◆ **What you have to do**
Everything from the line with "Task: Click the Generate Report button" to the line with "Viewport: 1197px width, 748px height." in the listing below, both lines included, needs to be copied exactly, apart from the pictures.

◆ **Raw data**
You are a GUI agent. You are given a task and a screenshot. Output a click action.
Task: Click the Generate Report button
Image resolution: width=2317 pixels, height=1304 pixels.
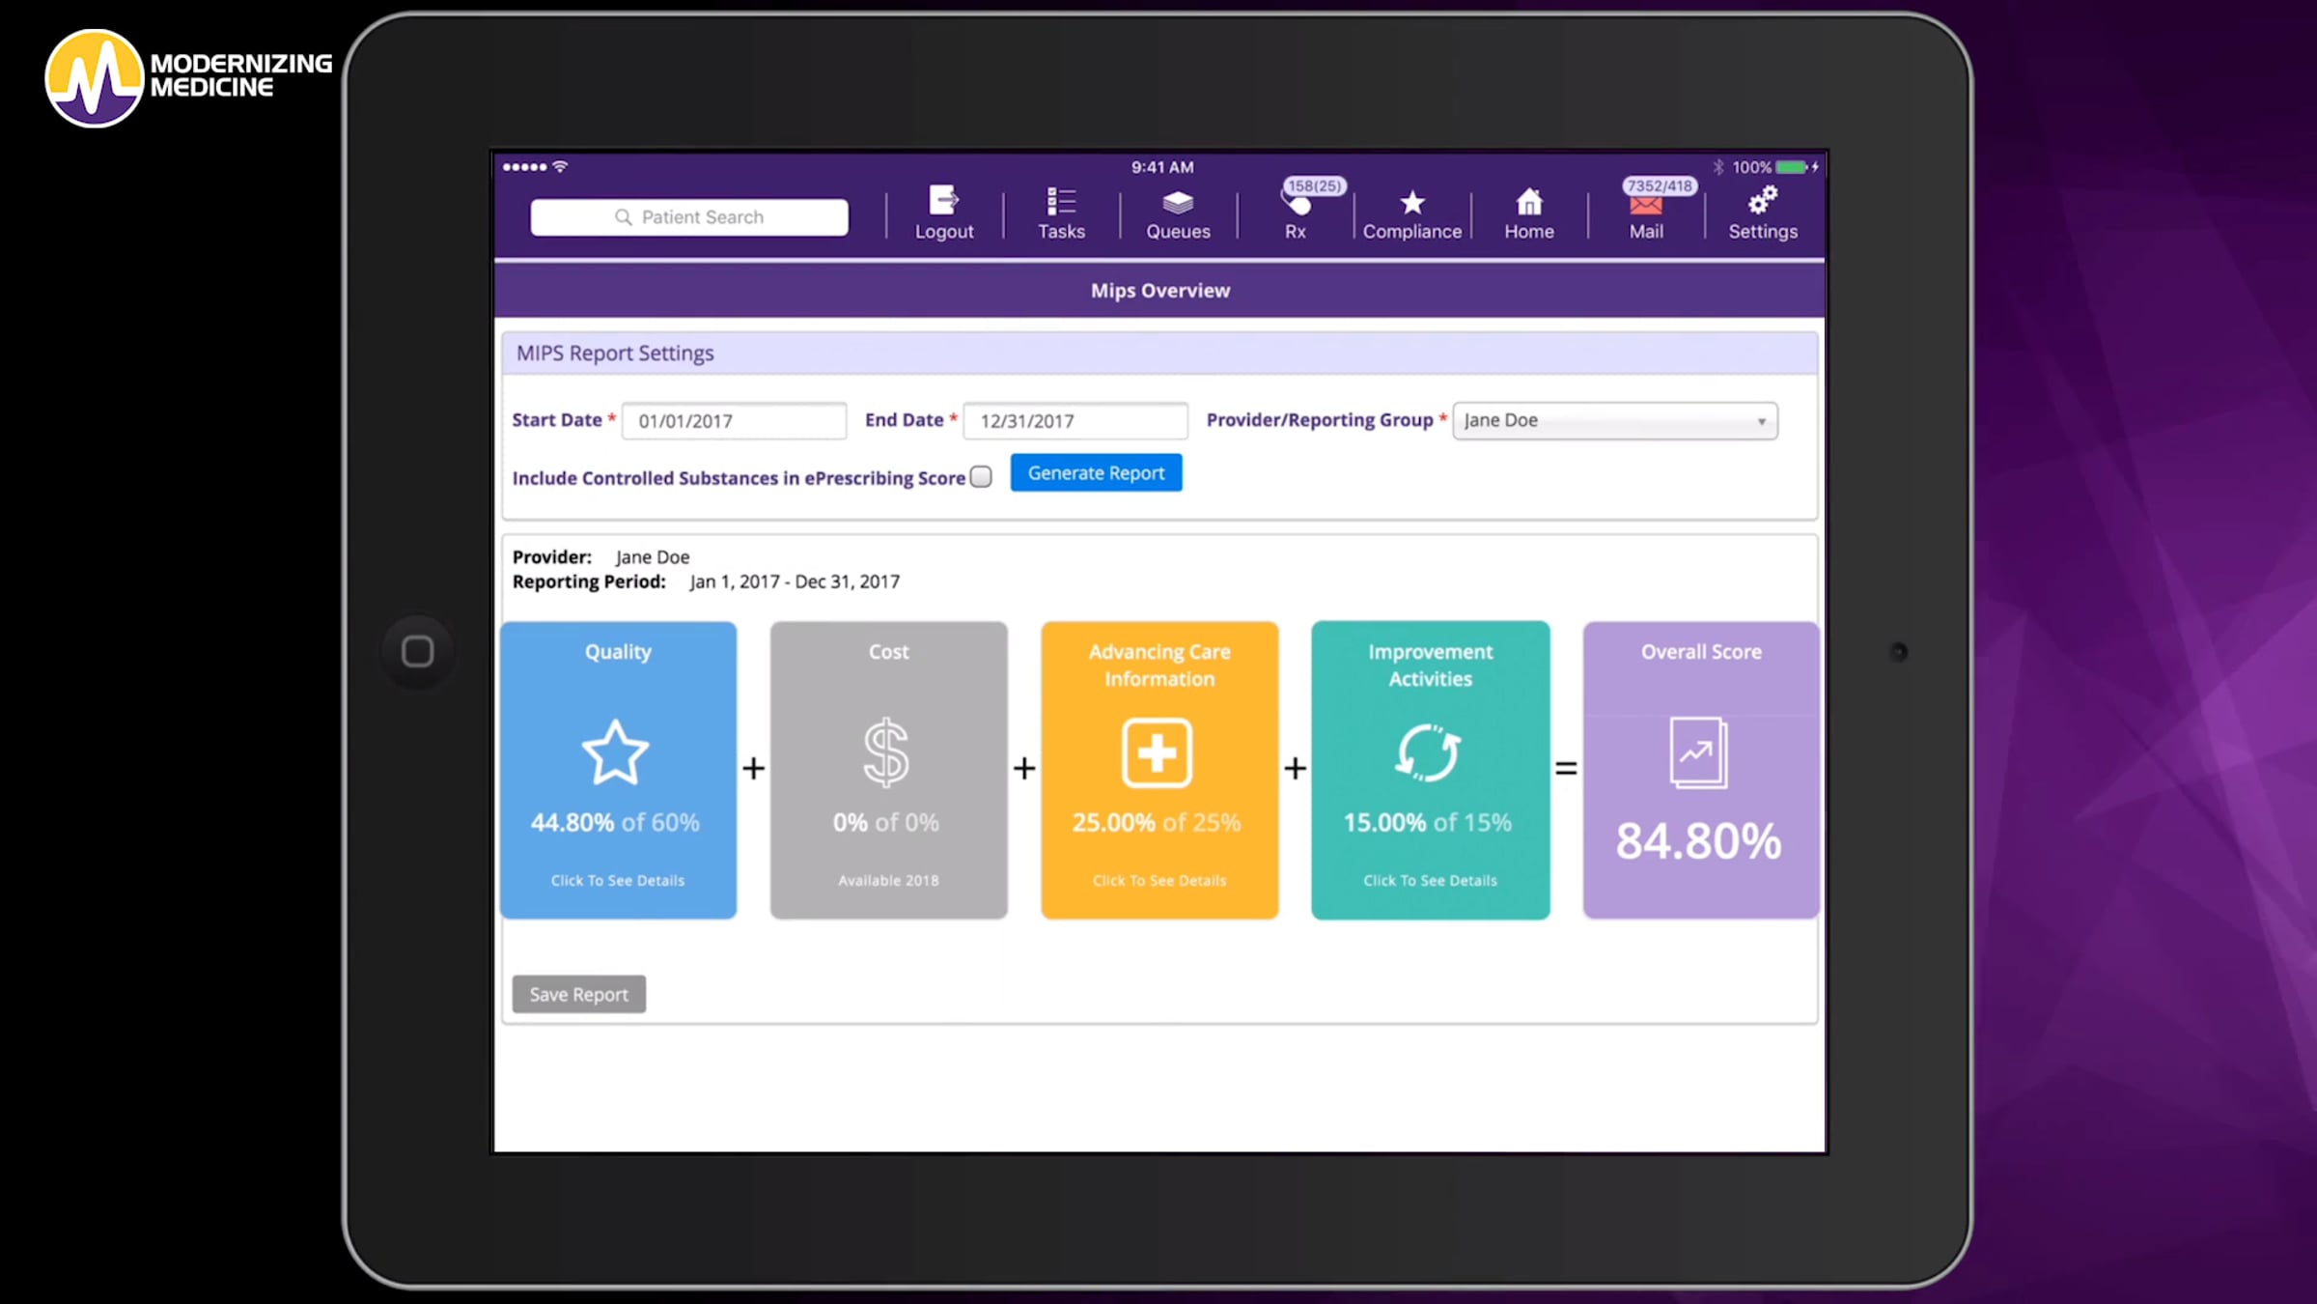(x=1096, y=473)
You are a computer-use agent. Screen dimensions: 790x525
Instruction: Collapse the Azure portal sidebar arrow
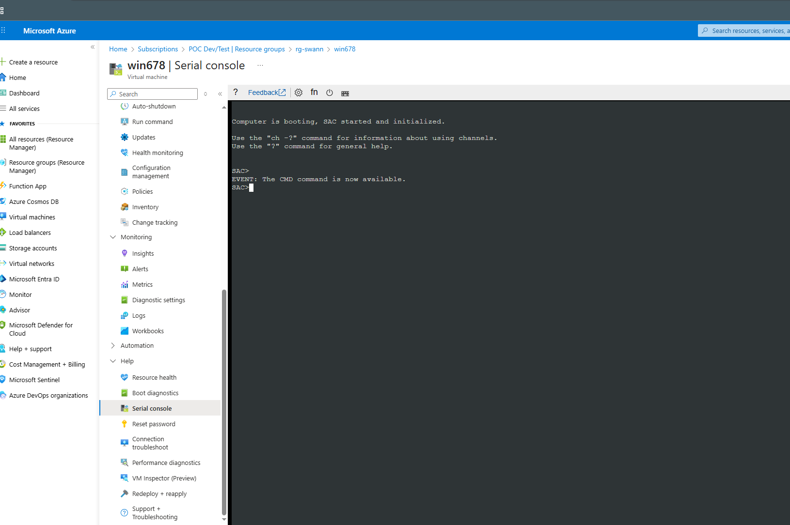click(x=93, y=47)
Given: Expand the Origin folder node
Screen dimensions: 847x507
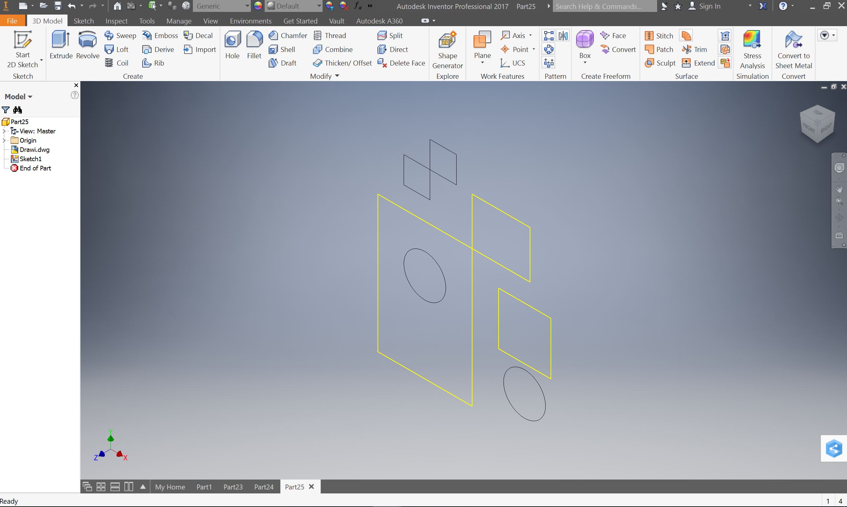Looking at the screenshot, I should [x=4, y=140].
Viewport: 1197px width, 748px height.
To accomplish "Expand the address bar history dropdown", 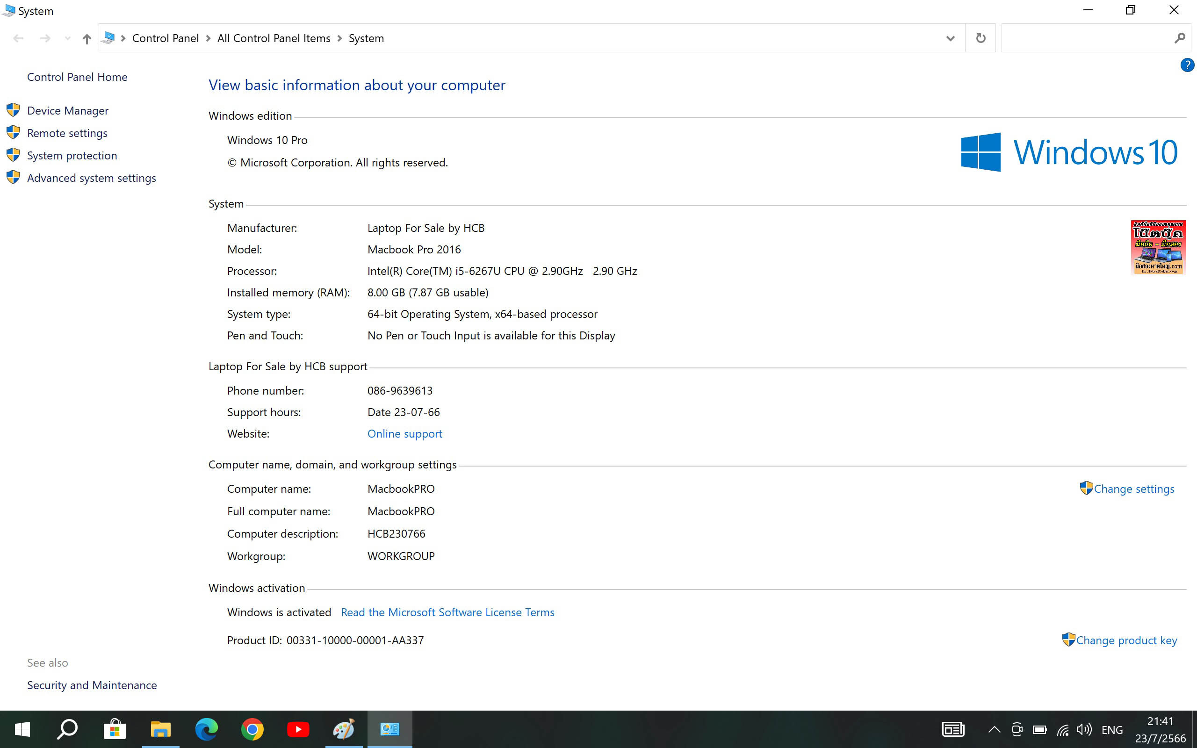I will tap(950, 38).
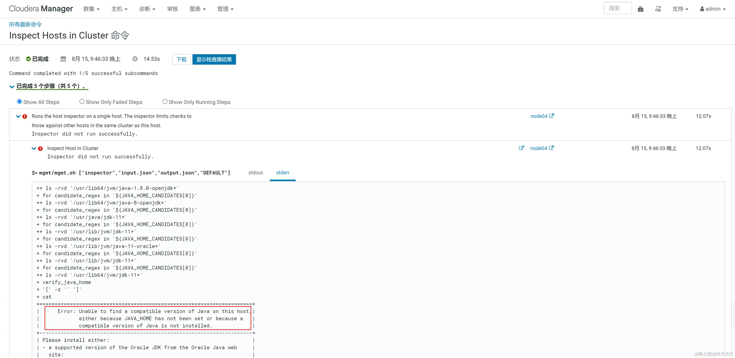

◆ **Answer to the exercise**
Task: Click the Generate Report button
Image resolution: width=2317 pixels, height=1304 pixels.
(x=1096, y=473)
You are a computer-use agent. Screen dimensions: 790x525
Instruction: Collapse the Azure portal sidebar arrow
click(x=93, y=47)
Given: Expand the Origin folder node
Screen dimensions: 847x507
Looking at the screenshot, I should [x=4, y=140].
Viewport: 1197px width, 748px height.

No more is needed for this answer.